DX 12 does not look promising for NVidia at the moment. The question of whether they can get their Asynchronous Shaders queue to work in conjunction with the rendering queue has yet to play out. This will favor AMD in DX 12 titles. However, until such time as there are DX 12 titles to play, go with what you see producing better results for what you already know you can run on the card.
If I had to choose, I would go with the Fury X. Frankly, both the 290x, 390x appear to have more raw horsepower than a Titan when it comes to raw draw calls. The problem has always been in the implementation of those resources in software. DX 12 stands to alleviate a lot of the hold ups there. A Fury X clearly has the goods to walk away from the 390x class of cards and crush NVidia if things work out well in the software department, but it's going to be up to game engines to utilize the power that is available to them. 2016 stands to be an interesting year for game releases.
I wouldn't touch the Fury X because it requires a screen with a Display port connector if you want more than 4k@30. The unfortunate decision to not equip any of the current gen AMD cards with an HDMI 2.0 means you're pretty much dismissing a full line of affordable 4k screens that only support 4k@60 over HDMI. If AMD updated the HDMI out on their cards, I would consider them. Until such time, I can wait.
I personally don't see NVidia's 980 Ti as worth the money, knowing it's likely never to have improved performance over what we see now, and as it stands, under DX 12 Asynchronous Shading situations, falls apart.

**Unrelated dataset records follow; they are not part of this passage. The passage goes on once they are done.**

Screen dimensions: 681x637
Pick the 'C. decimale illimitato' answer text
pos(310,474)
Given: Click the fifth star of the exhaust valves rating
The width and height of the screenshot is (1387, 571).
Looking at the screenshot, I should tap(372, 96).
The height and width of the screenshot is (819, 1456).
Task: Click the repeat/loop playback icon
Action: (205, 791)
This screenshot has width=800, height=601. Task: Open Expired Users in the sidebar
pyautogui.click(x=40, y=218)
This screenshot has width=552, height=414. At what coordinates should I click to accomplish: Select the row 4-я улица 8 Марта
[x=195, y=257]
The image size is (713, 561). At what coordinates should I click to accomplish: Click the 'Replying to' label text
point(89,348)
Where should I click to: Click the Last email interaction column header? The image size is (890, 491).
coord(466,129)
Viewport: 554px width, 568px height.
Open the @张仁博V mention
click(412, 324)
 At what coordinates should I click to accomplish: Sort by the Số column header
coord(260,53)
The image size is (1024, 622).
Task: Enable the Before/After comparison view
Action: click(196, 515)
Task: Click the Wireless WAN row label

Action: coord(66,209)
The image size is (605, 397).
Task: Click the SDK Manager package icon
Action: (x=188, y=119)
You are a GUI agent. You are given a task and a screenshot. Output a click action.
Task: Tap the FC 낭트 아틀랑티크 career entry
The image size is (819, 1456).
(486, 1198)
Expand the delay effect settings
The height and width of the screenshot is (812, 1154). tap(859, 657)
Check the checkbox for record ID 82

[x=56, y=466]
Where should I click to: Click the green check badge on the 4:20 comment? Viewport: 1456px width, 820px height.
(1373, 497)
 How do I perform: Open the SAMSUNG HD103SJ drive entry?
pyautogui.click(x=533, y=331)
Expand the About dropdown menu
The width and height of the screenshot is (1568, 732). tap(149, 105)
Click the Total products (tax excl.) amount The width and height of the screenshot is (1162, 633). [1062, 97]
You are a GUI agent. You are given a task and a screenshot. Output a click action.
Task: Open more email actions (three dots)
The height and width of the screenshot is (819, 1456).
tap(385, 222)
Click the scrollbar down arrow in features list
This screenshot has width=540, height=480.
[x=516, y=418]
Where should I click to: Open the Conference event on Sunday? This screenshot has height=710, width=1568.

Edit: The only vendor specific code in the DX 12 benchmark numbers is from NVidia. While the game may have ties to AMD, the bad performance is 100% due to how NVidia has handled the asynchronous shaders in their drivers. They told the developer to specifically disable the feature for all cards, but the developer said no, so the vendor specific code only disables it for NVidia, so their numbers don't look quite as bad as they were under DX 12.